Mais pour son cousin Benyoucef, Ali avait compris déjà très jeune la situation politique du pays. « Ali était très proche de sa grand-mère. Chaque soir avant de dormir, elle lui racontait les histoires glorieuses de ses ancêtres compagnons de l’Emir Abdelkader. Une histoire en particulier le captive, celle de son grand-oncle déporté et condamné à perpétuité à Cayenne ».

Sa révolte est précoce, l’ennemi est très vite identifié: les colons français. Dès son jeune âge, il persécute les enfants français et s’attire les foudres de la police dans sa ville natale.

À Alger, Ali est toujours ce « mauvais garçon », sa réputation retentit jusqu’à Miliana. L’armée française qui n’arrive pas à mettre la main sur lui, se venge sur sa famille. « Nos maisons étaient constamment fouillées et ses frères et sœurs sans cesse interrogés. L’armée française n’était pas connue pour sa tendresse lorsqu’il fallait obtenir la moindre information sur Ali » se souvient Benyoucef.
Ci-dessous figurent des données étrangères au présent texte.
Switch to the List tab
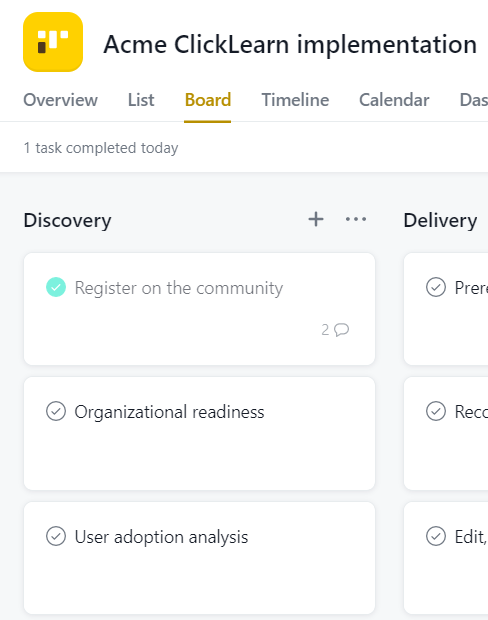488x620 pixels. 141,100
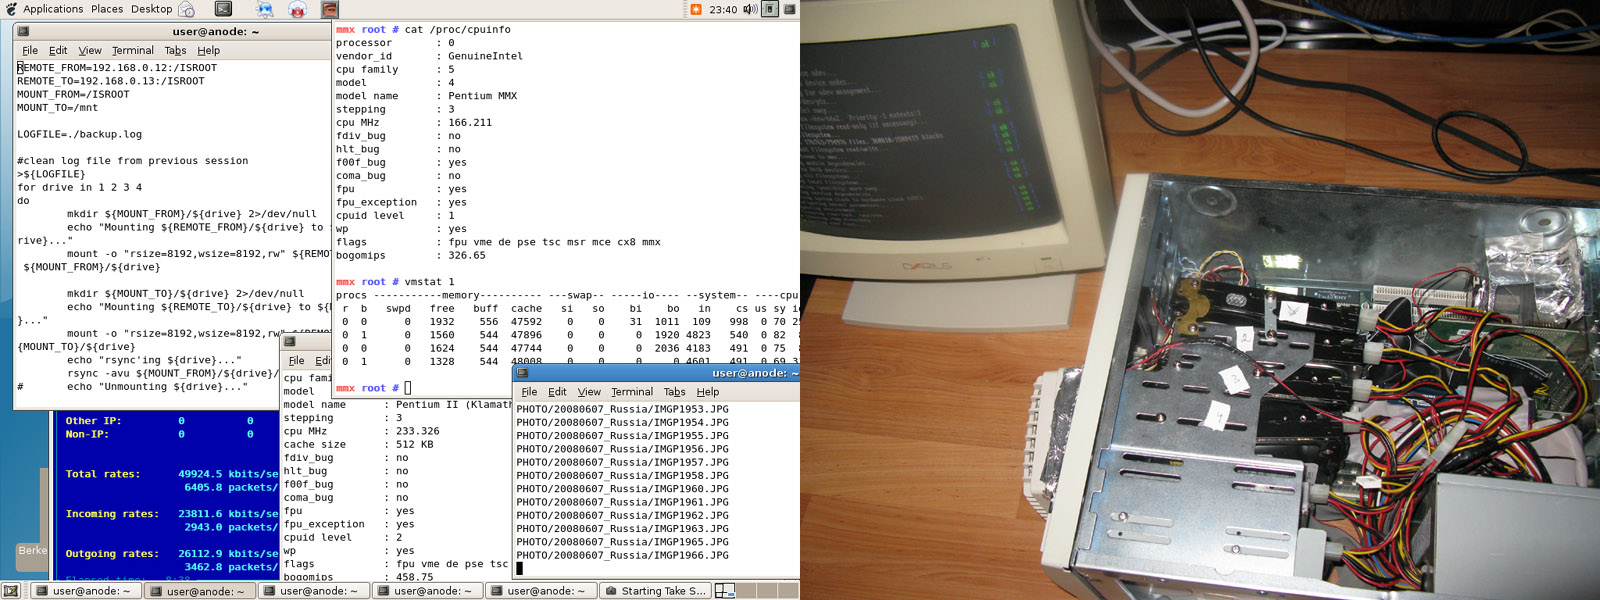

Lorsqu’il s’est engagé dans la lutte, Ali revenait de moins en moins dans sa ville natale. Benyoucef se souvient de sa dernière visite, un peu avant le 1er Novembre. « Il était venu assister au mariage de notre cousin. Accompagné de deux moudjahidine, je me souviens qu’il avait passé une soirée comme des jeunes de leur âge, insouciants, loin de montrer qu’ils portaient le sort du pays sur leurs épaules. Au petit matin, il a quitté Miliana pour aller à Oran et depuis nous ne l’avons plus jamais revu ».

Au lendemain de son assassinat par l’armée coloniale le 8 octobre 1957, des militaires français sont envoyés à Miliana interroger sa famille et ses proches. La famille Ammar apprend qu’Ali est tombé.

Les Milianais se souviennent de cette nuit d’horreur où des familles entières ont été maltraitées et emprisonnées. L’armée française avait réservé le pire sort pour la grande sœur d’Ali, Yamina, la torture.

Benyoucef, le cousin d’Ali, aurait aimé que l’histoire se souvienne d’Ali La Pointe comme d’Ali fils de Miliana. Non pas comme un fils de la rue mais d’une famille honorable engagée dans la lutte anticolonialiste depuis des générations.